— Activity —
Below is a listing with pictures. Repeat exactly the lines starting at the one holding "Open the Prediction dropdown showing 0" and going on through the one holding "Task: Reply to Пришелец-SA1723's comment", and leave every picture out.

=== Begin Enclosure ===

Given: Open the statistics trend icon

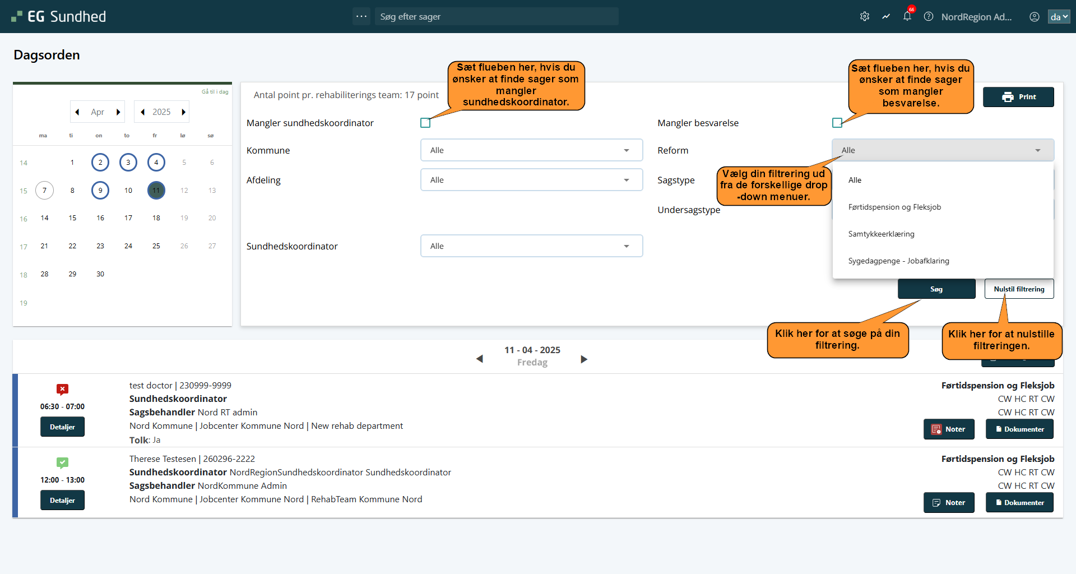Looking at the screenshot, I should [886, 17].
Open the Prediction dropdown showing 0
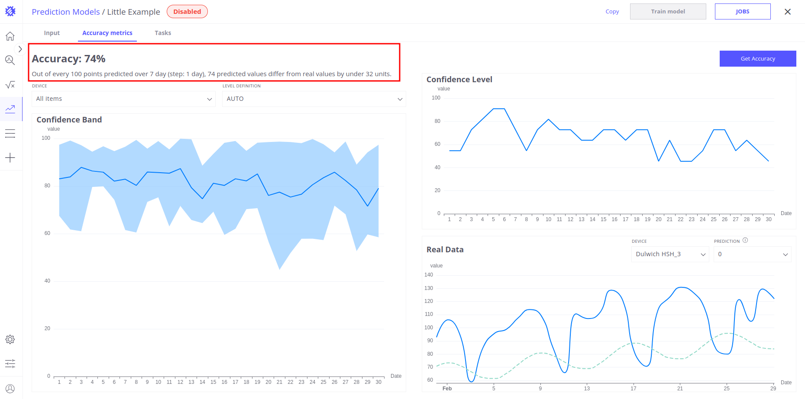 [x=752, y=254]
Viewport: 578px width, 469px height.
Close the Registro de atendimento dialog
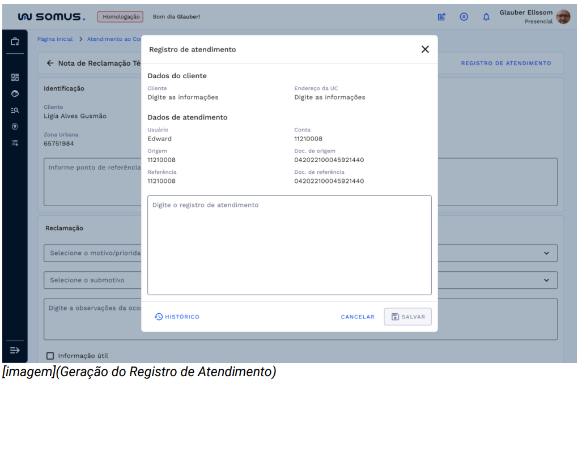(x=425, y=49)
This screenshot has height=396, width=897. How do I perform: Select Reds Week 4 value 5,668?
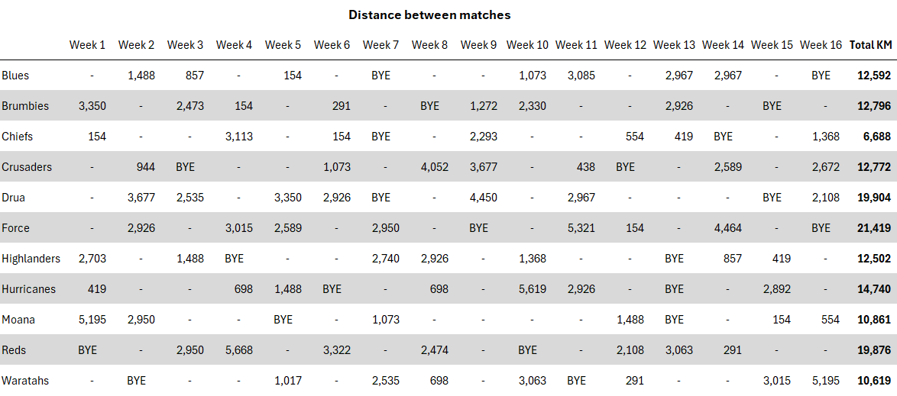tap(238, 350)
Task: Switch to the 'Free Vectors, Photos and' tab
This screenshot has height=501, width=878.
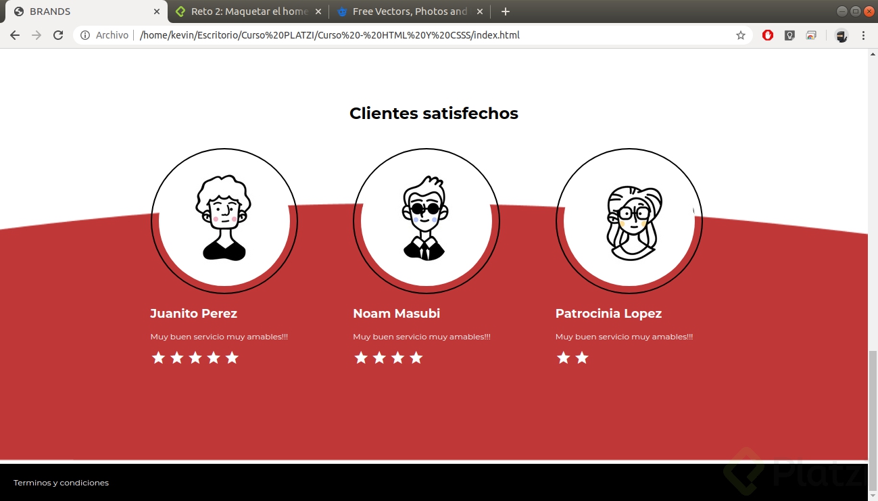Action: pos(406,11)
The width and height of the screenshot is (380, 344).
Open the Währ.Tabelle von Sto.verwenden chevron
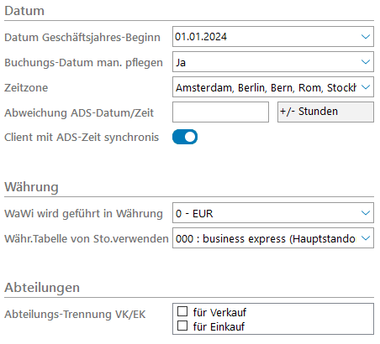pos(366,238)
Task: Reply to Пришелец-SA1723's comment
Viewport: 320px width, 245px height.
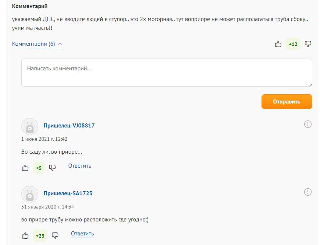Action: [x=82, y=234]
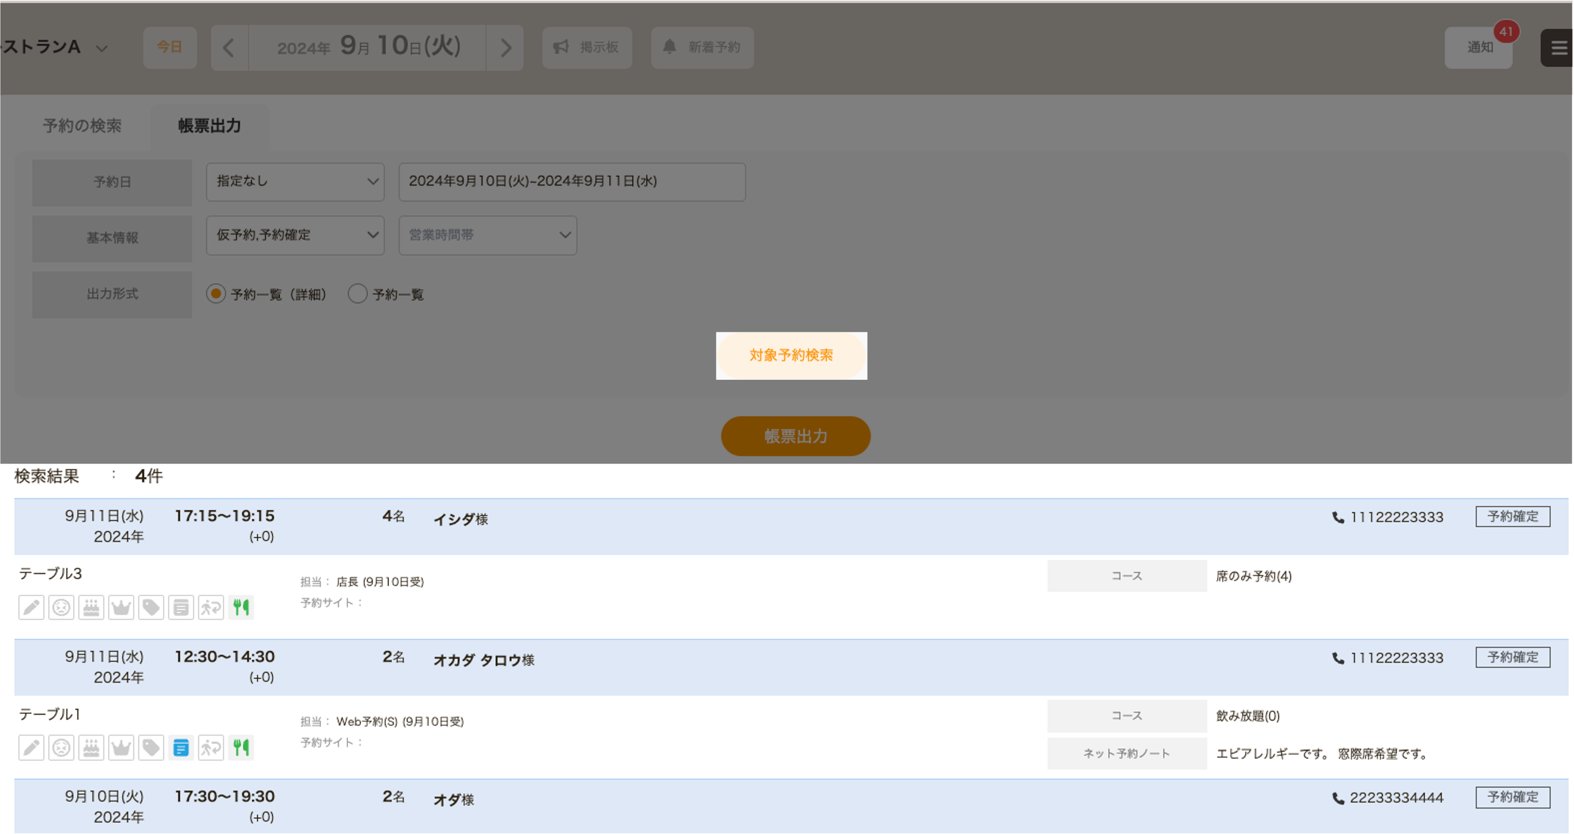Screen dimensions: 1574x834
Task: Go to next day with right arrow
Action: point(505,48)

=== End Enclosure ===

— Answer for this exercise —
Open the Prediction dropdown showing 0
 [x=752, y=254]
Viewport: 578px width, 469px height.
Close the Registro de atendimento dialog
(x=425, y=49)
This screenshot has height=396, width=897. How do I perform: Select Reds Week 4 value 5,668?
tap(238, 350)
Task: Switch to the 'Free Vectors, Photos and' tab
This screenshot has height=501, width=878.
Action: pos(406,11)
The width and height of the screenshot is (380, 344).
Open the Währ.Tabelle von Sto.verwenden chevron
pos(366,238)
Task: Reply to Пришелец-SA1723's comment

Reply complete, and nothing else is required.